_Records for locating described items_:
##############################

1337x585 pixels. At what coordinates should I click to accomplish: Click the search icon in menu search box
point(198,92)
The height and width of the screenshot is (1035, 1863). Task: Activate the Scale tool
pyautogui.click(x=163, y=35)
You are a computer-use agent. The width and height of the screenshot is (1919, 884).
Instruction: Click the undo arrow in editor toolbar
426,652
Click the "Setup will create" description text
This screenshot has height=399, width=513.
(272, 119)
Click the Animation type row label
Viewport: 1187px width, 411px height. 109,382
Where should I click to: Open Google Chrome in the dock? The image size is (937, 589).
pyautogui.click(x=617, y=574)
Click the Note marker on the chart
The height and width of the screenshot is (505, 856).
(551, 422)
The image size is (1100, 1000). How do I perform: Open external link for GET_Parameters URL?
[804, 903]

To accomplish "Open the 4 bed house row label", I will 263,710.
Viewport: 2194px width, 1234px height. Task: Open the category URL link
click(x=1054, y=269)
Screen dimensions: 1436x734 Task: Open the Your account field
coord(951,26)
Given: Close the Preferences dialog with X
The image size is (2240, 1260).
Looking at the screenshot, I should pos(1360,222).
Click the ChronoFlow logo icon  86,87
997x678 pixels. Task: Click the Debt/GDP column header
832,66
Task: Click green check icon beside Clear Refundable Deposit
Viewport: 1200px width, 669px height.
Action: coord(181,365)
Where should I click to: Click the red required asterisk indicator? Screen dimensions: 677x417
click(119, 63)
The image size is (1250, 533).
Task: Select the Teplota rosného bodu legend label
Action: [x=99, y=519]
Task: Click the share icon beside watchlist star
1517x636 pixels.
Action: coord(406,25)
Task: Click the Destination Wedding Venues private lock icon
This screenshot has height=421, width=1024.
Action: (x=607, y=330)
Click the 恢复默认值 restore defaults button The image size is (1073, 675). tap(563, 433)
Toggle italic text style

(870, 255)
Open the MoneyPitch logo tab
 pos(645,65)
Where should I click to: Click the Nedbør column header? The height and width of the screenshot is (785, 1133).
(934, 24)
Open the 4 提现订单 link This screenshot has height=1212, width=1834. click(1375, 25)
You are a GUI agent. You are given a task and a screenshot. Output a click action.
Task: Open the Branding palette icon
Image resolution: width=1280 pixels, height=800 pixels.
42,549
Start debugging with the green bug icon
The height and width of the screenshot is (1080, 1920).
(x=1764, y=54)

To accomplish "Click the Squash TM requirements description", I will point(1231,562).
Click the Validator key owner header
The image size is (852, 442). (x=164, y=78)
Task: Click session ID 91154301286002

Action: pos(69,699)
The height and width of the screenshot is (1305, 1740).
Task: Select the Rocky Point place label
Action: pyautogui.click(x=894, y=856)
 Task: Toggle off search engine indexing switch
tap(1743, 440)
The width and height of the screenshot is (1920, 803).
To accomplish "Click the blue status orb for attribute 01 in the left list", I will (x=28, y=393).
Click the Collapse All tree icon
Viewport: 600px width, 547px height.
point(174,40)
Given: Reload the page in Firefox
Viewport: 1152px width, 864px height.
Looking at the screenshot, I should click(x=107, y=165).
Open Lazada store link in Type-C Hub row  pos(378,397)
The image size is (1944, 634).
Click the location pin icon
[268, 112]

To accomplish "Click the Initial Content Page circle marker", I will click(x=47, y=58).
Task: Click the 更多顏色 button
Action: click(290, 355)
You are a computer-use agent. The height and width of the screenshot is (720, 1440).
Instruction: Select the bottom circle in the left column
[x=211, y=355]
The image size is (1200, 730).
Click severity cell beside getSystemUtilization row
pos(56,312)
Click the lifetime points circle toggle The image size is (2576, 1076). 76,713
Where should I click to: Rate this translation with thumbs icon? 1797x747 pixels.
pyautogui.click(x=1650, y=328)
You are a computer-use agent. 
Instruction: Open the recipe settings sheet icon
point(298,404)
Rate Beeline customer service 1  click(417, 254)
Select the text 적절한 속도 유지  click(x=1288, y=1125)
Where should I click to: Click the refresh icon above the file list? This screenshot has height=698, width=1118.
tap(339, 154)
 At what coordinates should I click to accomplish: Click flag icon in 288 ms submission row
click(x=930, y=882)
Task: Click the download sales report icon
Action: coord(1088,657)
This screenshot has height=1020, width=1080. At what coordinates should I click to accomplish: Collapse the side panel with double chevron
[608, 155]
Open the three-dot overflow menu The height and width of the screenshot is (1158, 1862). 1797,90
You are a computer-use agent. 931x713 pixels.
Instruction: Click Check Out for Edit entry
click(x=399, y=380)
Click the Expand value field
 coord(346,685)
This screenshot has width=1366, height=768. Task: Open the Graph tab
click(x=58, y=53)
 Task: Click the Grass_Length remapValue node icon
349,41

##############################

_What is needed_:
Rewrite the rows starting at the line containing "You are a computer-use agent. The height" and ending at the line containing "click(x=58, y=53)" as a JSON list of strings, one string per line, skipping blank lines.

_Complete output_:
[
  "You are a computer-use agent. The height and width of the screenshot is (720, 1440).",
  "Instruction: Select the bottom circle in the left column",
  "[x=211, y=355]",
  "The image size is (1200, 730).",
  "Click severity cell beside getSystemUtilization row",
  "pos(56,312)",
  "Click the lifetime points circle toggle The image size is (2576, 1076). 76,713",
  "Where should I click to: Rate this translation with thumbs icon? 1797x747 pixels.",
  "pyautogui.click(x=1650, y=328)",
  "You are a computer-use agent. ",
  "Instruction: Open the recipe settings sheet icon",
  "point(298,404)",
  "Rate Beeline customer service 1  click(417, 254)",
  "Select the text 적절한 속도 유지  click(x=1288, y=1125)",
  "Where should I click to: Click the refresh icon above the file list? This screenshot has height=698, width=1118.",
  "tap(339, 154)",
  " At what coordinates should I click to accomplish: Click flag icon in 288 ms submission row",
  "click(x=930, y=882)",
  "Task: Click the download sales report icon",
  "Action: coord(1088,657)",
  "This screenshot has height=1020, width=1080. At what coordinates should I click to accomplish: Collapse the side panel with double chevron",
  "[608, 155]",
  "Open the three-dot overflow menu The height and width of the screenshot is (1158, 1862). 1797,90",
  "You are a computer-use agent. 931x713 pixels.",
  "Instruction: Click Check Out for Edit entry",
  "click(x=399, y=380)",
  "Click the Expand value field",
  " coord(346,685)",
  "This screenshot has width=1366, height=768. Task: Open the Graph tab",
  "click(x=58, y=53)"
]